### Assignment
Your copy should begin with the line containing "Where should I", end with the line containing "Viewport: 1812px width, 567px", match the listing below exactly, and contain no pictures.

### Data supplied

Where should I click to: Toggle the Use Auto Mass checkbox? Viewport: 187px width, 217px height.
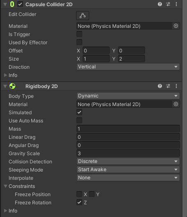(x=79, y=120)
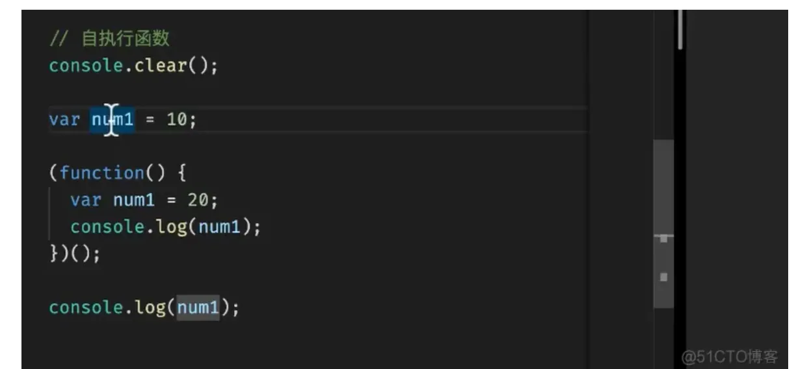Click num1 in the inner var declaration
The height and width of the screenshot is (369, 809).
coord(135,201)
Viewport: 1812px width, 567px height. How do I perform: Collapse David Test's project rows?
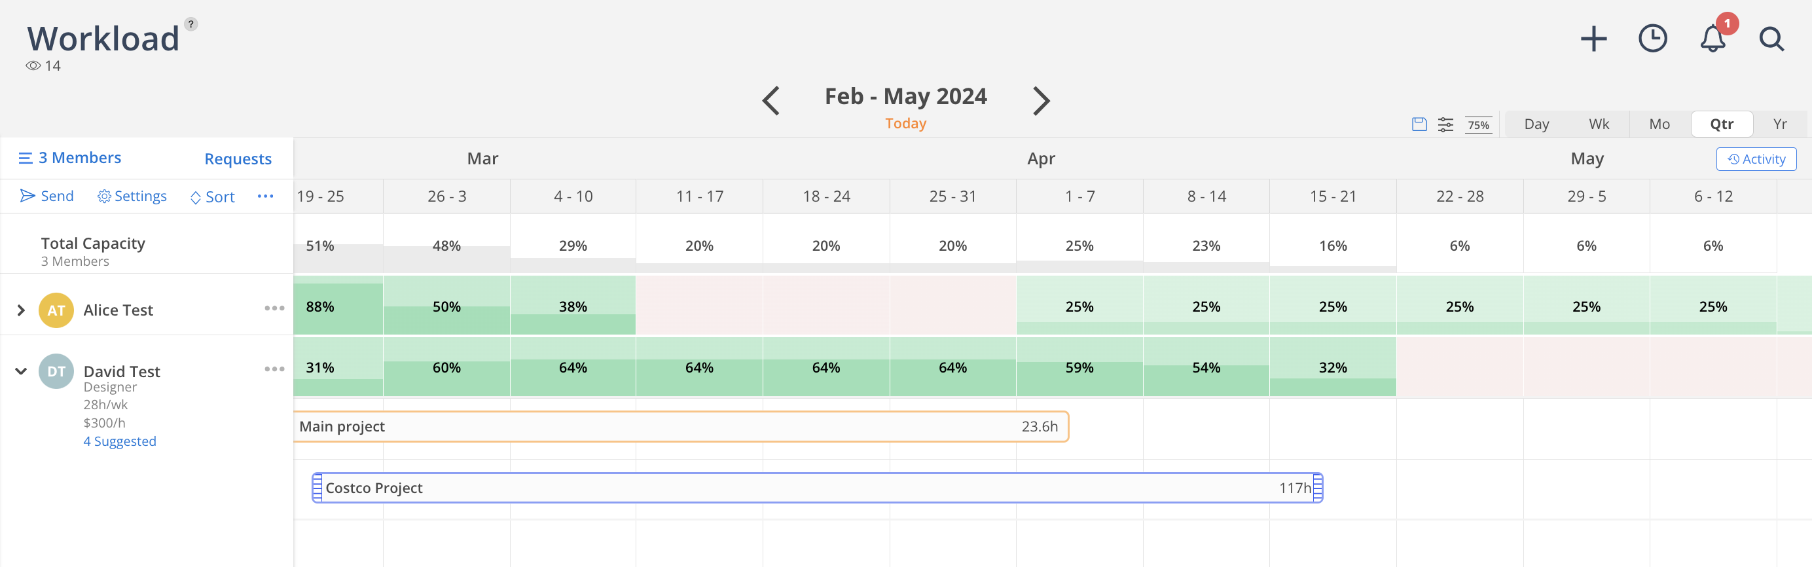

---

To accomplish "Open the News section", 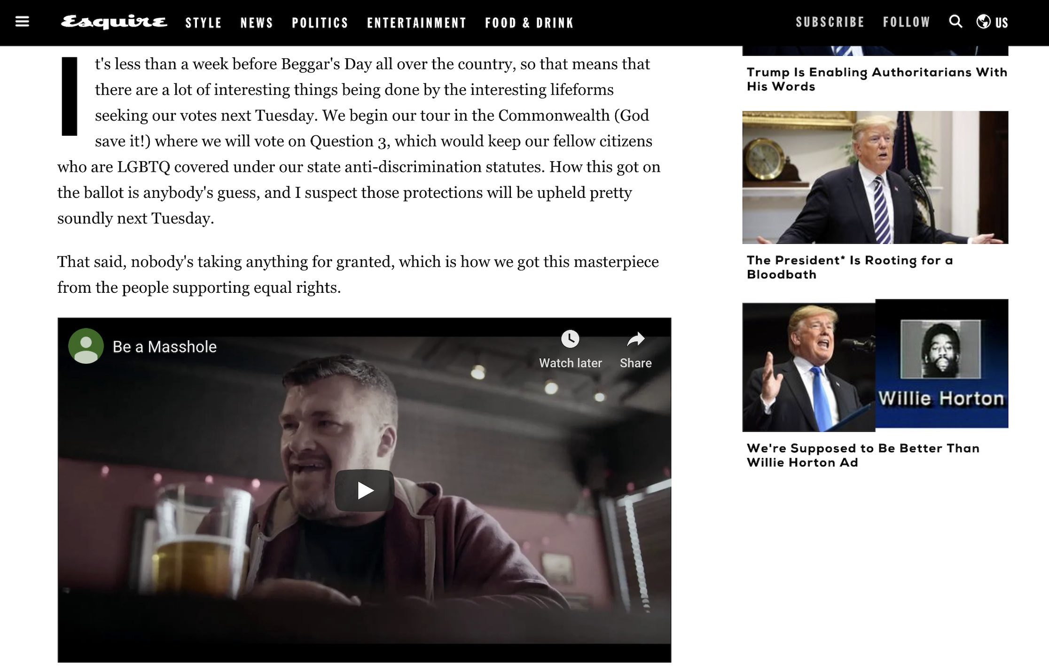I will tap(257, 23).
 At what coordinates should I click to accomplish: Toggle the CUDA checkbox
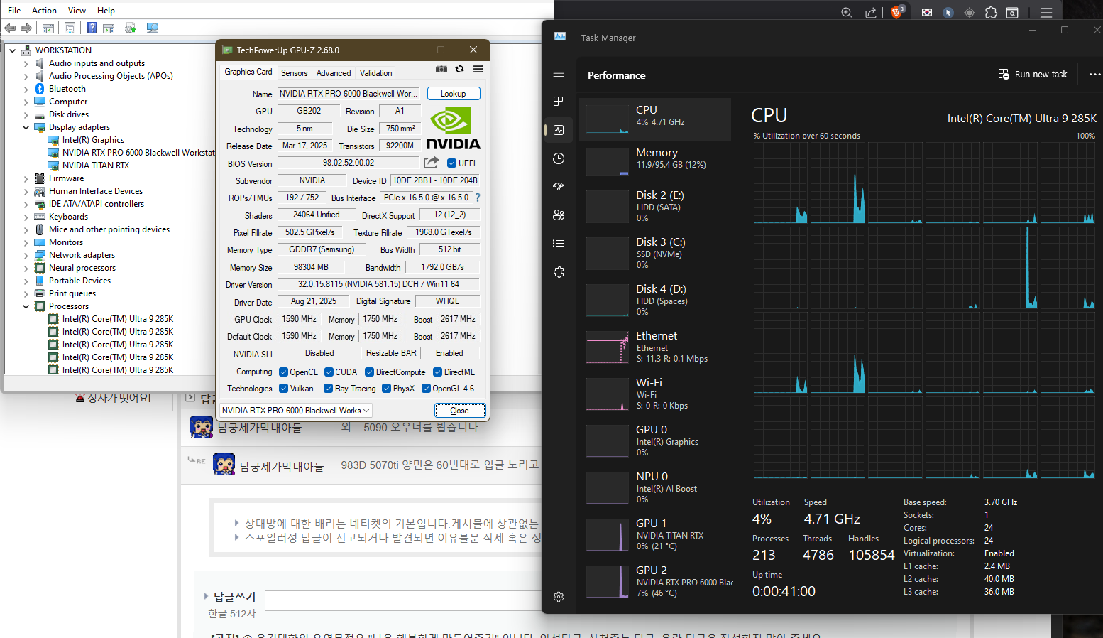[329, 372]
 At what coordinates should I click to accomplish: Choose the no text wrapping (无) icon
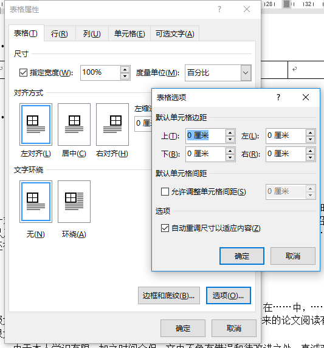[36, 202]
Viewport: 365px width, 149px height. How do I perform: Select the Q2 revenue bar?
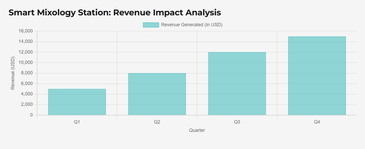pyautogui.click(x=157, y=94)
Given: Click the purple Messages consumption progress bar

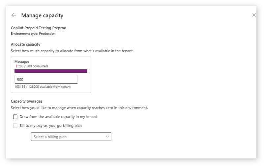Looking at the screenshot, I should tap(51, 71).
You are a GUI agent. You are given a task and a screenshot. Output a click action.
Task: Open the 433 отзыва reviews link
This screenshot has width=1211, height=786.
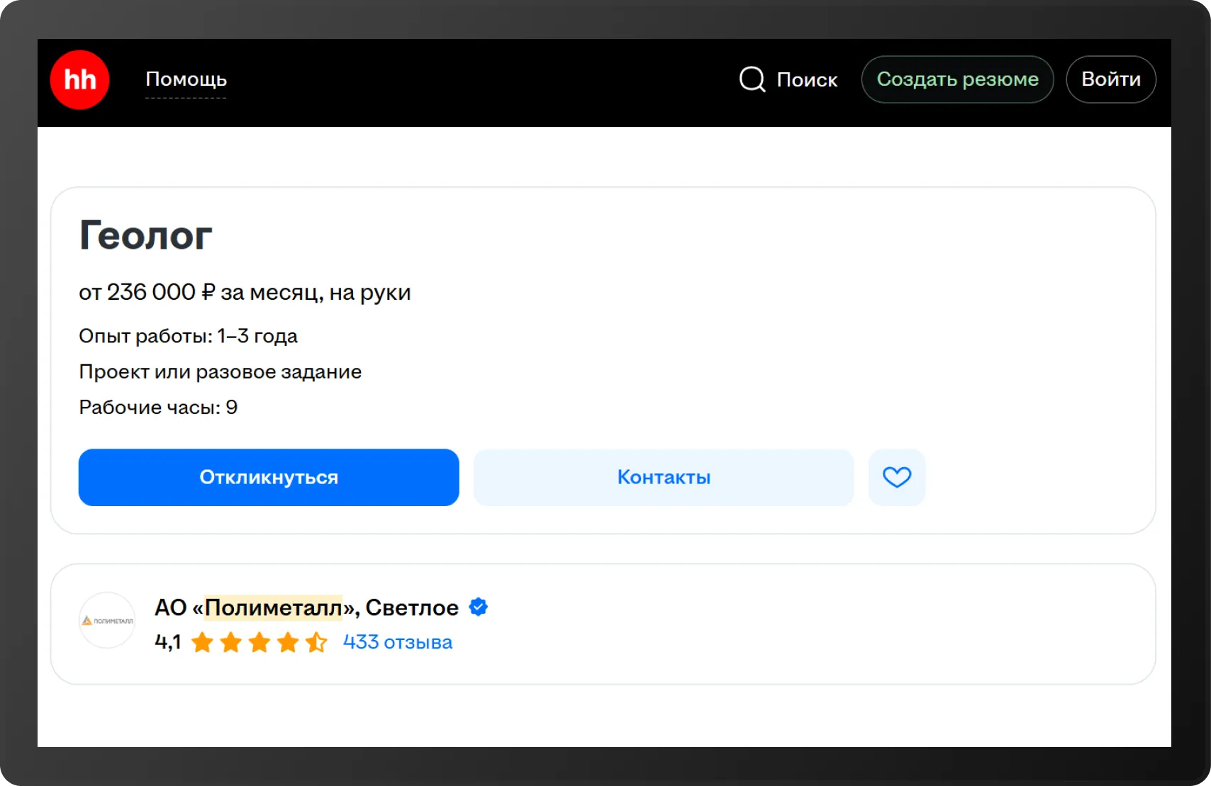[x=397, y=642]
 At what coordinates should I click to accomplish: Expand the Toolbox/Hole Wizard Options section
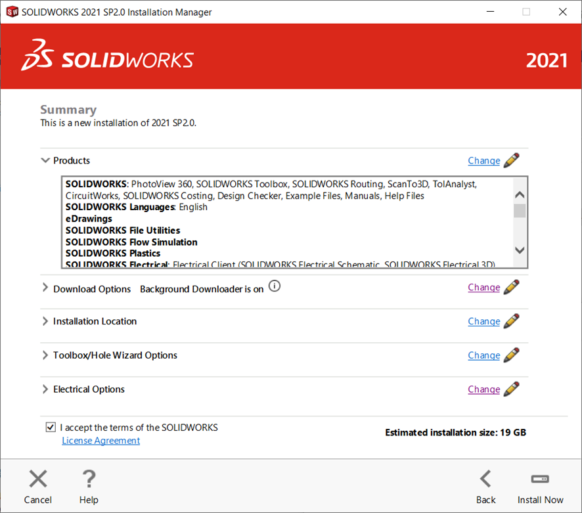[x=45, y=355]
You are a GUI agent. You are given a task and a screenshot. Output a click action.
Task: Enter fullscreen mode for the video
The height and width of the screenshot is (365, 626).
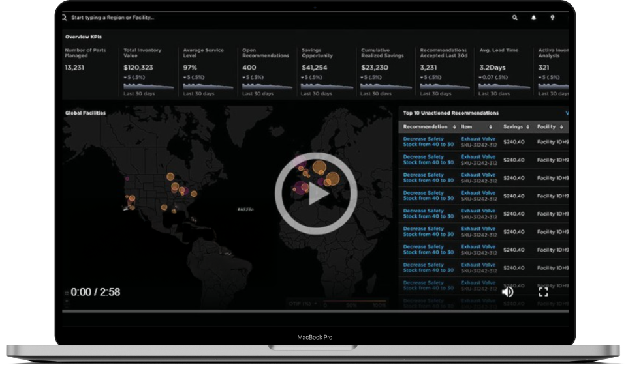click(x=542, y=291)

### Task solution
Where should I click to: Toggle the Use Auto Mass checkbox? Viewport: 187px width, 217px height.
(x=79, y=120)
Click num1 in the inner var declaration
The height and width of the screenshot is (369, 809).
coord(135,201)
Viewport: 1812px width, 567px height. How do I perform: Collapse David Test's project rows?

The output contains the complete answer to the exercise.